● SET TASK
Reproduce the rows from the beginning through the line containing "of the modal", replacing "Describe" with "Identify" and changing nothing else.

Start of SOURCE DATA

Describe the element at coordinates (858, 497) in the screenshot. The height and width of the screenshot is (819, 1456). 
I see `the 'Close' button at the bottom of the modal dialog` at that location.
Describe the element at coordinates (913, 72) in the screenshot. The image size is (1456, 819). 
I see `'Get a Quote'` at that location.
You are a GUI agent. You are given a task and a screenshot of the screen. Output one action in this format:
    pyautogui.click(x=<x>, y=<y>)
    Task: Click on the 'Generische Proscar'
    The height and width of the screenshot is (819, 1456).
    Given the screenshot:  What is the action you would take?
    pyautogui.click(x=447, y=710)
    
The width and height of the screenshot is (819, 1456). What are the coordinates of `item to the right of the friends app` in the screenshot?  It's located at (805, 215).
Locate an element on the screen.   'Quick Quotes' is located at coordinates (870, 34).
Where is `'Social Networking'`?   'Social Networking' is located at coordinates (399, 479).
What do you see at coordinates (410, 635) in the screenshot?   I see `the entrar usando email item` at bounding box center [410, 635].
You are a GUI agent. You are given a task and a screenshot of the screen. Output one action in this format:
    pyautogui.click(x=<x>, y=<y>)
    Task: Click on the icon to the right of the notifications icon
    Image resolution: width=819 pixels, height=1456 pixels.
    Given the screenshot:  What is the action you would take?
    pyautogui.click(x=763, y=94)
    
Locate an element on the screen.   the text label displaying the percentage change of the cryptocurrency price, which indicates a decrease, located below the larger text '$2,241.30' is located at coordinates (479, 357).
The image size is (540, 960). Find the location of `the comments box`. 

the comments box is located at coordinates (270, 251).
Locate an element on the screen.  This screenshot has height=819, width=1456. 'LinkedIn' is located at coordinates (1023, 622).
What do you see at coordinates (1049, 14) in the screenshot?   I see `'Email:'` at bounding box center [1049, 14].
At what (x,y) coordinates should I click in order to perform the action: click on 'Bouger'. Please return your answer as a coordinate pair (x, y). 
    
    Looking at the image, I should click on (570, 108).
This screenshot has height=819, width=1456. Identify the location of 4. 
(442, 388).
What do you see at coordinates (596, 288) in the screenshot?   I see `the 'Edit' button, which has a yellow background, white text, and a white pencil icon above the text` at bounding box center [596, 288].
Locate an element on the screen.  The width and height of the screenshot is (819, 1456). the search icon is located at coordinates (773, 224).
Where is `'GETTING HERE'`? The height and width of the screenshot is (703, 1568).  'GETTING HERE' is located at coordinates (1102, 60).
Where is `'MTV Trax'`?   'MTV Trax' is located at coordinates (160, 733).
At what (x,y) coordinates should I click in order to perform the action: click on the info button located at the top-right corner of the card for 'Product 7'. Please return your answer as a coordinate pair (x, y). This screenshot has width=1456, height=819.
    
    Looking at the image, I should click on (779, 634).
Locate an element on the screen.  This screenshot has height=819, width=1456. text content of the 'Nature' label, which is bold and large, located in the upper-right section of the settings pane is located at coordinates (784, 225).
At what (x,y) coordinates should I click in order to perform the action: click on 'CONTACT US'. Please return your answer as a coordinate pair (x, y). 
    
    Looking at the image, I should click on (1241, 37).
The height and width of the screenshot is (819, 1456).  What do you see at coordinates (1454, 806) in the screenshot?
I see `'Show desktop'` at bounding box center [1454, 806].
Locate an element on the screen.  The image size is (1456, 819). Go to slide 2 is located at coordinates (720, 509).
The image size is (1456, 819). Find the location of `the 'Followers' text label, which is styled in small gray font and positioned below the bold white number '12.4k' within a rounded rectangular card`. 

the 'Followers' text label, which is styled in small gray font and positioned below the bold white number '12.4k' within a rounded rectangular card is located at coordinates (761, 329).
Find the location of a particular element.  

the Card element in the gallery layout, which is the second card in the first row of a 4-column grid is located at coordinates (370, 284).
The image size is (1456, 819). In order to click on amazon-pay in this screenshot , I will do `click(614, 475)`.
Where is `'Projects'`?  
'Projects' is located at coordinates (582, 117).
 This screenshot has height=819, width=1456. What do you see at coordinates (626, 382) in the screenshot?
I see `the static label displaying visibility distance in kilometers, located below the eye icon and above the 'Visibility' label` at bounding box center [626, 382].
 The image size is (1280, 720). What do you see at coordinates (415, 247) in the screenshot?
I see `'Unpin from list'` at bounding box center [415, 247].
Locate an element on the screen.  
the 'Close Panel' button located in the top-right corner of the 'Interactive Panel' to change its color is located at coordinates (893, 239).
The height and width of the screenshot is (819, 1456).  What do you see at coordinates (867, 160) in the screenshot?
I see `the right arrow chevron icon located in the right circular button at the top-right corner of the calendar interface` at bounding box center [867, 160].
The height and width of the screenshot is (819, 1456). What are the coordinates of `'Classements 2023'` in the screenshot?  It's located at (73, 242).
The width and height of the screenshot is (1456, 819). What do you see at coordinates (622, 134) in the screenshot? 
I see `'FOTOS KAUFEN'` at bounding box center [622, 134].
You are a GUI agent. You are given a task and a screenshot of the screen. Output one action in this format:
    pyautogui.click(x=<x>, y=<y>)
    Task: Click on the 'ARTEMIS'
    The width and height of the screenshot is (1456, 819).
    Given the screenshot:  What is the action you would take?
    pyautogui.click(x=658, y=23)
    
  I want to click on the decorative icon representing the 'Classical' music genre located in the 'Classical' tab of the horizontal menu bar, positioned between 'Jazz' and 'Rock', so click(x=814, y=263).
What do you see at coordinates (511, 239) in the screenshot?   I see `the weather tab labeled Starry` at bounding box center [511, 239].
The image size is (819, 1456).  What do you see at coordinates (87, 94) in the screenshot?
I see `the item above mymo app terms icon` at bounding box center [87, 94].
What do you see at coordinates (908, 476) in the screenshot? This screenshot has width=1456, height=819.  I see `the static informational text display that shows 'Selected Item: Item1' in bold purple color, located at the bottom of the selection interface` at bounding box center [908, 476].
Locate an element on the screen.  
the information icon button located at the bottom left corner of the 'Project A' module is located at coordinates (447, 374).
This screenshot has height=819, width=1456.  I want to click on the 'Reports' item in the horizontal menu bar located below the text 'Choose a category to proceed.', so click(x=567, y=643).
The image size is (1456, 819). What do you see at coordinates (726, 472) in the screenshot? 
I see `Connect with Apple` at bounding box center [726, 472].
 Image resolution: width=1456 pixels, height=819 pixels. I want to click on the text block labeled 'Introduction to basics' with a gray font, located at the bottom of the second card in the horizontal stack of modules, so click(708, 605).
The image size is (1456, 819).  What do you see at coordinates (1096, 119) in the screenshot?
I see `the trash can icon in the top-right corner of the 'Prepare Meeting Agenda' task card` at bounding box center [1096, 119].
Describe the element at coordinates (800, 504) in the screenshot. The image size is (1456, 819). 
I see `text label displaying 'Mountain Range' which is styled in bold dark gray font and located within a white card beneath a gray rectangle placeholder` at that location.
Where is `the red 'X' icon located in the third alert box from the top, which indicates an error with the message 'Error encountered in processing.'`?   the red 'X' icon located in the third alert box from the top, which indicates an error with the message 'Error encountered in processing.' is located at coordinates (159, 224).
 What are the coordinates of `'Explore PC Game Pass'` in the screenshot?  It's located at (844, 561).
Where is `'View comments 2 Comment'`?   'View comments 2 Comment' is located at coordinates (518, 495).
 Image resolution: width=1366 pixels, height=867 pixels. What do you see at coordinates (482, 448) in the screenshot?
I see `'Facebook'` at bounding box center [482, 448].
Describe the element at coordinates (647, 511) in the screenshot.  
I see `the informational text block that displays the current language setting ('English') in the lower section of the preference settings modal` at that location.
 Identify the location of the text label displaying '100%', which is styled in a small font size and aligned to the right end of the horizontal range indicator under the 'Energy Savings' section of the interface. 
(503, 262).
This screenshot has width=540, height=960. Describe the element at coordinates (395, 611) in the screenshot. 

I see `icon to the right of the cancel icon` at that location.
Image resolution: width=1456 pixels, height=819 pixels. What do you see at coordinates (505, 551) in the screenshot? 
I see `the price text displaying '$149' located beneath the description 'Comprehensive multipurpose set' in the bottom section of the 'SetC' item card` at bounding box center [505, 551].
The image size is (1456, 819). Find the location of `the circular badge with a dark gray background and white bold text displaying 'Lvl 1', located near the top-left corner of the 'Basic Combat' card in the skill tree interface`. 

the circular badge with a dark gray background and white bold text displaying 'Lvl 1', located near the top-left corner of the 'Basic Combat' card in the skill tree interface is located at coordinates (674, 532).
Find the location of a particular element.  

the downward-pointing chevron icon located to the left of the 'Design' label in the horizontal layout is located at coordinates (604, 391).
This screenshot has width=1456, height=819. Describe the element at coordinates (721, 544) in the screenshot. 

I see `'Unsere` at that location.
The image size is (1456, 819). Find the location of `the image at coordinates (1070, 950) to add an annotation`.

End of SOURCE DATA

● OUTPUT OF THE TASK
Identify the element at coordinates (858, 497) in the screenshot. The height and width of the screenshot is (819, 1456). 
I see `the 'Close' button at the bottom of the modal dialog` at that location.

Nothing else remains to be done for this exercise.